Jangan di tanya bagaimana keadaan Denan saat ini, tentu saja sangat tidak karuan.

“Uh, uhm—Kamu sendiri?” Denan mencoba menutupi rasa salah tingkahnya dengan mengobrol hal lain.

“Aku sama Papah ku, kebetulan dia kenal sama Papa kamu” Denan pun mengangguk.

Sekarang mereka tengah berjalan sembari menggenggam tangan menuju meja Arvian.

“Aku ambilin makan nya dulu ya?” Arvian pun hanya mengangguk dan Denan bergerak mengambil makanan untuk sang kekasih. Setelah itu ia kembali ke meja Arvian dan menemani pemuda itu memakan makanan yang ia ambil tadi.

Lima belas menit tak terasa berlalu dengan cepat, mereka benar-benar menghabiskan waktu mengobrol berdua saja di meja itu, di tengah ramainya suara para tamu.

“Tapi, Den. Kamu beneran cocok banget sama warna yang terang gini”

Denan terkekeh pelan, ia hanya memilih mengangguk saja. “Yayaya, terserah kamu aja. Dasar tukang gombal—Eh! Astaga, itu hazlen kenapa muncul di depan tiba-tiba” Mata mereka pun beralih untuk menatap Hazlen yang sudah siap untuk menyanyikan sesuatu.

“Papa kamu keliatan ga sabar tuh sama apa yang Hazlen lakuin” Denan hanya tertawa sambil terus memperhatikan kelakuan sahabatnya.

Arvian menatap raut wajah Denan yang nampak berseri dan bahagia itu sejenak, senyum nya kembali muncul, kemudian dia memilih ikut menikmati suara Hazlen sembari menyandarkan kepalanya di bahu Denan.

“Ya! Sekian dari saya, semoga suara dan lagu yang saya bawakan tadi membuat kalian semua terhibur. Terimakasih dan saya sekali lagi ucapkan pada Tuan dan Nyonya Askala, selamat atas pernikahan kalian!”
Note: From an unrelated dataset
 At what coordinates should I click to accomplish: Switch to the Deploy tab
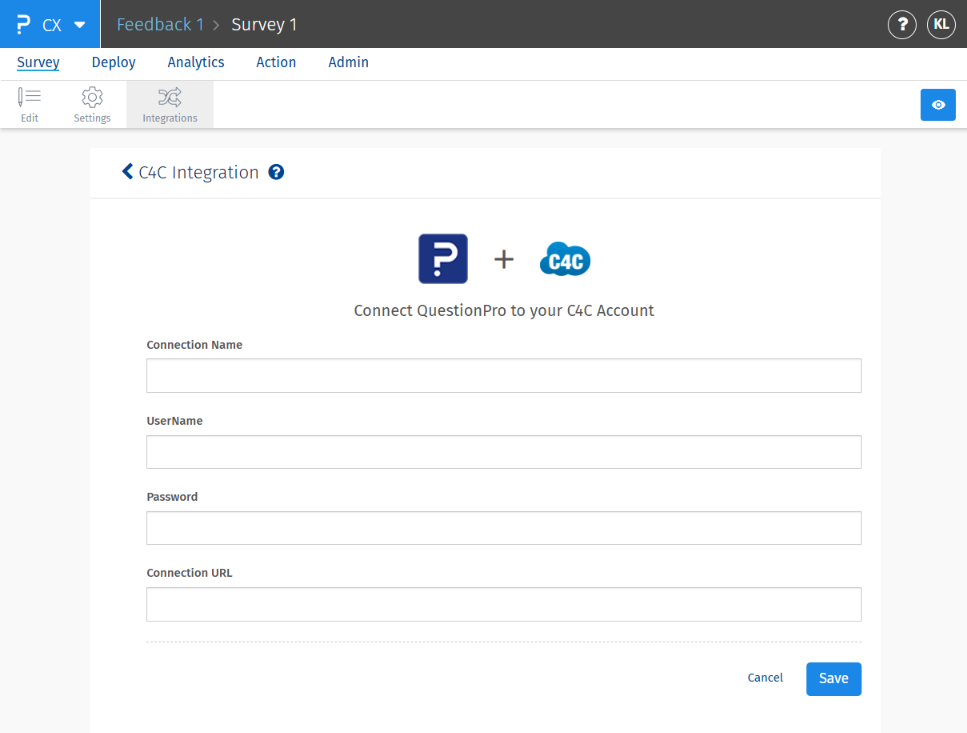click(x=113, y=62)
Suara tepuk tangan juga sorakan meriah menjadi pengantar Hazlen yang turun dari panggung. Mungkin karena terlalu bangga dengan diri sendiri, ia sampai tidak sadar bahwa dirinya melewatkan anak tangga terakhir yang hampir saja membuat dirinya jatuh di hadapan banyak orang.

Sontak Denan yang melihat itu langsung tertawa sambil menepuk tangannya, sedangkan Arvian memilih tersenyum kecil.

“Nak”

Kepala Arvian yang tadinya bersandar di bahu Denan pun langsung terangkat, kemudian menoleh kearah Papah nya yang sudah berdiri di sebelahnya.

“Pulang sekarang, yuk? Mamah udah minta kita jemput dia” Arvian pun sontak berdiri dan Denan mengalihkan pandangan nya kearah dua orang itu.

“Oke, Pah. Duluan aja ke mobil nanti aku nyusul” Pria paruh baya itu pun mengangguk kemudian memberikan senyum tipis nya pada Denan dan tentu saja di balas dengan baik oleh si manis.

“Aku pulang dulu ya, sayang?”

Denan hanya mengangguk, “Makasih udah nyempetin dateng”

“Terimakasih kembali. Setelah acara, langsung istirahat oke?” Denan tersenyum kecil lalu menjawab, “Oke”.

Cup!

Puncak kepala Denan, Arvian kecup sekilas.

“Hati-hati, Arvi”

“Bye, sayang!”

Aduh, Arvian. Makasih buat kupu-kupu yang ada di perut gue ini beterbangan seharian ini.